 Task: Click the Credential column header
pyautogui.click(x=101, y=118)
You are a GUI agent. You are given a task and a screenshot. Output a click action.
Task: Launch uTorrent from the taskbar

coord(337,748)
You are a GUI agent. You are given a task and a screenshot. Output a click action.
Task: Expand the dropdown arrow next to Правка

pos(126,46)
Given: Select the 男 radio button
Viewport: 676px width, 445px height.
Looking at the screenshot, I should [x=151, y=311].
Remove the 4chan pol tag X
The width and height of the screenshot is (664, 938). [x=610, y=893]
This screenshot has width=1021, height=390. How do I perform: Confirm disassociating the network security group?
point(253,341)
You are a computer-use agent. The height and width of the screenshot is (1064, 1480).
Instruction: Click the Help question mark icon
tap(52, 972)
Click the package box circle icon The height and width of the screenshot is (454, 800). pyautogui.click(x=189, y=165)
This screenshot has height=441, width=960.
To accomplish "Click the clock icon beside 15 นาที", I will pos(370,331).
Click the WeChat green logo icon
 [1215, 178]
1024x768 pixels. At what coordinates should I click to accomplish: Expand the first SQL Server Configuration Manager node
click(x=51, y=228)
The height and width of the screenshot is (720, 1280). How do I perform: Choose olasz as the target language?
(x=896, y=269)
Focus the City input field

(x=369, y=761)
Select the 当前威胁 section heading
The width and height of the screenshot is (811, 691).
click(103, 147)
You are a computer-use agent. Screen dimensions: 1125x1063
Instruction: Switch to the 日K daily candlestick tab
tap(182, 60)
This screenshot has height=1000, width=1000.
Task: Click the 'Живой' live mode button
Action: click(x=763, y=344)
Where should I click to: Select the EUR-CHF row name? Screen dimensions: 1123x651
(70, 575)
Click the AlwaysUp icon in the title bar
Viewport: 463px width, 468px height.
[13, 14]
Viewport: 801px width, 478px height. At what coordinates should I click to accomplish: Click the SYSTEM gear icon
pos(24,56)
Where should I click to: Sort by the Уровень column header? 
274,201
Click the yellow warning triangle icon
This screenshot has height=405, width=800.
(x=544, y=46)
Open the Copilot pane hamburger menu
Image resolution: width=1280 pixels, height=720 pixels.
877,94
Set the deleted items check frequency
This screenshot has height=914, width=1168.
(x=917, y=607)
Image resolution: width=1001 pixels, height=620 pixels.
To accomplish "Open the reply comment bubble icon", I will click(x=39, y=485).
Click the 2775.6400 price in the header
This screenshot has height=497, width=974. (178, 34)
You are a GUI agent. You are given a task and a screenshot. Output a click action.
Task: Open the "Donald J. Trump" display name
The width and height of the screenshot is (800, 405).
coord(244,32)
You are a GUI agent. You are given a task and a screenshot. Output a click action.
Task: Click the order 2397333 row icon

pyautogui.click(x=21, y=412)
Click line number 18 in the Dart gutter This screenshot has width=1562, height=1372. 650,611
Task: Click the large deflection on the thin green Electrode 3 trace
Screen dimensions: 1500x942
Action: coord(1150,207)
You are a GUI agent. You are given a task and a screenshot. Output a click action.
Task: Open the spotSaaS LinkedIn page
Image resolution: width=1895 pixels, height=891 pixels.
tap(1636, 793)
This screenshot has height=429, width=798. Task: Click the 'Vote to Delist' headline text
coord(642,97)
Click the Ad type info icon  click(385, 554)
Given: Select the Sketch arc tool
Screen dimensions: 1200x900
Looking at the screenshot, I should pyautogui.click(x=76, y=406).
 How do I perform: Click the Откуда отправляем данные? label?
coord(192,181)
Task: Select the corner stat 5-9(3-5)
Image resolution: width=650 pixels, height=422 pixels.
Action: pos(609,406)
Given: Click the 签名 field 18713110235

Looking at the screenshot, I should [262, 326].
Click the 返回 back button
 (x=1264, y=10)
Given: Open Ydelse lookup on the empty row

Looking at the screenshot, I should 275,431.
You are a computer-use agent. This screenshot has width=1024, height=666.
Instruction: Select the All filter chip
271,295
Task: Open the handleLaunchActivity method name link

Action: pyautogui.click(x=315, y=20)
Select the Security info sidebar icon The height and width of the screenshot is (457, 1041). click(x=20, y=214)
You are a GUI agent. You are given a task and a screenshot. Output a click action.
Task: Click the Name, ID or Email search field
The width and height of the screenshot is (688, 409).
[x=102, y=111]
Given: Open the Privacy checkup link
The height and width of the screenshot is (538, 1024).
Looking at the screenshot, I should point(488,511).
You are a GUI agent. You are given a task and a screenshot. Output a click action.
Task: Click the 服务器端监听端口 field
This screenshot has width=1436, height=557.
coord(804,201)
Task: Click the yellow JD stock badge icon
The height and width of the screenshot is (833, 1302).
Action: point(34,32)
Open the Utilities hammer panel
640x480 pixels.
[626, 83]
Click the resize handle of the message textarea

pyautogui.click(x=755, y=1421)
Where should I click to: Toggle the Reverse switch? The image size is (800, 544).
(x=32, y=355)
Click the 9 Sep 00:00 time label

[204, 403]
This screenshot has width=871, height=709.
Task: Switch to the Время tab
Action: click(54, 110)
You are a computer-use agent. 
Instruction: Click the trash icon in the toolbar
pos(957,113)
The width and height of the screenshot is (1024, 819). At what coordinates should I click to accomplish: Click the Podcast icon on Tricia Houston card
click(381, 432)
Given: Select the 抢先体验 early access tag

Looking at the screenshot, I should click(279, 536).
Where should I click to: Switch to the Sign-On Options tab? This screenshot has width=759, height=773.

:::

● **PROBLEM**
Take the listing above from its first line through the line containing "Given: Select the 男 radio button", and transcribe that stretch exactly, with no other lines.

● **SOLUTION FOR THIS EXERCISE**
 Task: Click the Credential column header
pyautogui.click(x=101, y=118)
You are a GUI agent. You are given a task and a screenshot. Output a click action.
Task: Launch uTorrent from the taskbar

coord(337,748)
You are a GUI agent. You are given a task and a screenshot. Output a click action.
Task: Expand the dropdown arrow next to Правка

pos(126,46)
Given: Select the 男 radio button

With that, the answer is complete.